Postoperative pain management is an integral part of achieving the goals of ERPs after colorectal surgery. TAP blocks are an attractive approach for minimizing the use of opioids, especially given their low risk of adverse effects. Although usually done preoperatively, our study showed that postoperative TAP block with nonliposomal bupivacaine appeared to be at least as efficacious as preoperative TAP block in reducing postoperative intravenous narcotics use, both PCA and administered intravenous injections. Furthermore, postoperative nonliposomal TAP block was associated with a reduced total amount of prescription opioids needed to the time of discharge from the hospital. Other variables such as length of stay, estimated operative blood loss, procedure length, reoperation and readmission rates did not differ between preoperative or postoperative administration of the TAP.
The effectiveness and feasibility of TAP blocks in colorectal surgery has been shown in multiple studies [10–15]. In a randomized, placebo-controlled clinical trial, Tikuisis et al. showed that patients who received ropivacaine TAP blocks had significantly lower pain scores at 2, 4, and 12 hours at rest, and at 2 and 4 hours during movement. The TAP group also used significantly less fentanyl and ketorolac following a hand-assisted laparoscopic left hemicolectomy for colon cancer compared to those who received placebo [11]. Pirrera et al. compared the use of preoperative ropivacaine TAP block vs thoracic epidural analgesia in patients before elective laparoscopic colon resection. Both patient groups were a part of a standard enhanced recovery after surgery pathway. Albeit a case-control study, pain control was comparable between the 2 groups. Additionally, the TAP group had significantly lower rates of postoperative nausea, vomiting, ileus, and paresthesia. There was no significant difference in hospital length of stay or 30-day readmission rate. In a prospective, randomized, double-blind study, Keller et al. assessed the effect of TAP blocks on postoperative pain in patients following laparoscopic colorectal resections. Compared to their counterparts, the TAP group had significantly lower pain scores and used fewer opioids. However, there was no difference in hospital length of stay and readmission rate between the groups [15]. These research study findings are consistent with our current results.
Given that TAP block is both feasible and effective for optimizing pain control after colon surgery, it is important to assess whether the additional cost of using liposomal bupivacaine is justified. Liposomal bupivacaine, an extended-release version, increases the duration of action of plain bupivacaine [9]. Past industry sponsored studies have shown liposomal bupivacaine to be more effective than plain bupivacaine in controlling pain after colectomy, resulting in fewer narcotics use, faster return of bowel function, and shorter length of stay [16–18]. However, in a non-sponsored, prospective, randomized double-blind clinical trial, Knudson et al. found no significant difference in hydromorphone PCA use in the first 2 postoperative days for patients who received liposomal vs plain bupivacaine after colorectal resections [19]. Liposomal bupivacaine is more expensive than plain bupivacaine and hence is not readily available on hospital formulary [8, 20]. For these reasons, it is rational to consider plain bupivacaine and adjustment of timing as another way to maximize pain control.
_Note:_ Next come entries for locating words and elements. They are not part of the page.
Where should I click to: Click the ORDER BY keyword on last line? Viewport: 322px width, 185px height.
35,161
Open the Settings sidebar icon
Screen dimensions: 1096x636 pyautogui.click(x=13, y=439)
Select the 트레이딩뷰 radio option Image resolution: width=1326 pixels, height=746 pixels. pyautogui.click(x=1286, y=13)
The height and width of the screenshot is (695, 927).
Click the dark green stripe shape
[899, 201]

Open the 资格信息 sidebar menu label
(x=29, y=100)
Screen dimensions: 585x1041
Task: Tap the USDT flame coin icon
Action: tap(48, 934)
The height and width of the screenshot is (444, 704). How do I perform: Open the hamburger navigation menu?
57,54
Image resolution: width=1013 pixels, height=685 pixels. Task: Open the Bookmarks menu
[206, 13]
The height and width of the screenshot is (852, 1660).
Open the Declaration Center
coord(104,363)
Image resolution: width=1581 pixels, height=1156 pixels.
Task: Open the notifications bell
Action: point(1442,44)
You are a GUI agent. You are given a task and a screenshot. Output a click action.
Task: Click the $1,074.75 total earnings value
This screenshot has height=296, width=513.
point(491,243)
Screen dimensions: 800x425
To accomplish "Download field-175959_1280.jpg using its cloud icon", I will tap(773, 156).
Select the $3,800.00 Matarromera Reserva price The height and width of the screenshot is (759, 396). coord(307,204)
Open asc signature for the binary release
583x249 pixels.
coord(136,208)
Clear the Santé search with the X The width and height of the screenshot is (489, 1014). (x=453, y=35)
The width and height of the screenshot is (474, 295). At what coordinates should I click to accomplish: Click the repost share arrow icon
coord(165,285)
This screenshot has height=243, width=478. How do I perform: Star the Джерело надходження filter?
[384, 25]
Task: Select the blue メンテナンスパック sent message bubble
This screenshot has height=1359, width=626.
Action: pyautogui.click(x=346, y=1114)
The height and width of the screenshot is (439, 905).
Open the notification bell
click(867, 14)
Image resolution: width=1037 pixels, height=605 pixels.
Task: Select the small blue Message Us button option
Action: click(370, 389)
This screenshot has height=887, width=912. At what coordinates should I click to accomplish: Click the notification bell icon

Our study showed that using plain bupivacaine after surgery was not inferior to preoperative administration and may still provide benefit in terms of PCA use and total narcotic used after colectomy.
Considering the shorter duration of action of plain bupivacaine, the timing of its administration for TAP blocks may provide the needed analgesia while mitigating cost. Preoperative administration is easily performed in the preoperative area and does not affect surgical planning such as ostomy procedures. It is also in line with preemptive analgesia. Oliveira et al., through a meta-analysis that included a variety of abdominopelvic surgeries, reported a greater postoperative pain control, reduced pain at rest, and decreased opioid used with preoperative TAP compared to placebo or no treatment [21]. The majority of the TAP blocks performed in our study were performed preoperatively, but we found benefit with postoperative TAP blocks. While the numbers are small in the postoperative TAP group, the postoperative TAP group did not show inferior pain control compared to preoperative administrated block. In fact, our results showed that plain bupivacaine TAP administered postoperatively led to a reduced postoperative intravenous narcotic use and lesser amount of discharge prescription narcotics.
The study was limited by its retrospective design, the small number of patients who received postoperative nonliposomal bupivacaine TAP block procedures, and by having been performed in a single center. Although the TAP blocks were performed by, or under supervision of, the attending anesthesiologists who specialize in acute pain management and regional anesthesia, we acknowledge the possibility that performer-related differences could lead to differences in pain relief. However, our results showed that some of the additional cost of using liposomal bupivacaine may be offset by performing nonliposomal TAP blocks after the surgical resection. Finally, our study did not directly measure the patient pain scores. Instead, we used the amount of postoperative narcotics used as a surrogate for the adequacy of pain control. Per our ERP, additional analgesia is prescribed on an as-needed basis and coincides with the patient’s assessment of pain on a numeric scale.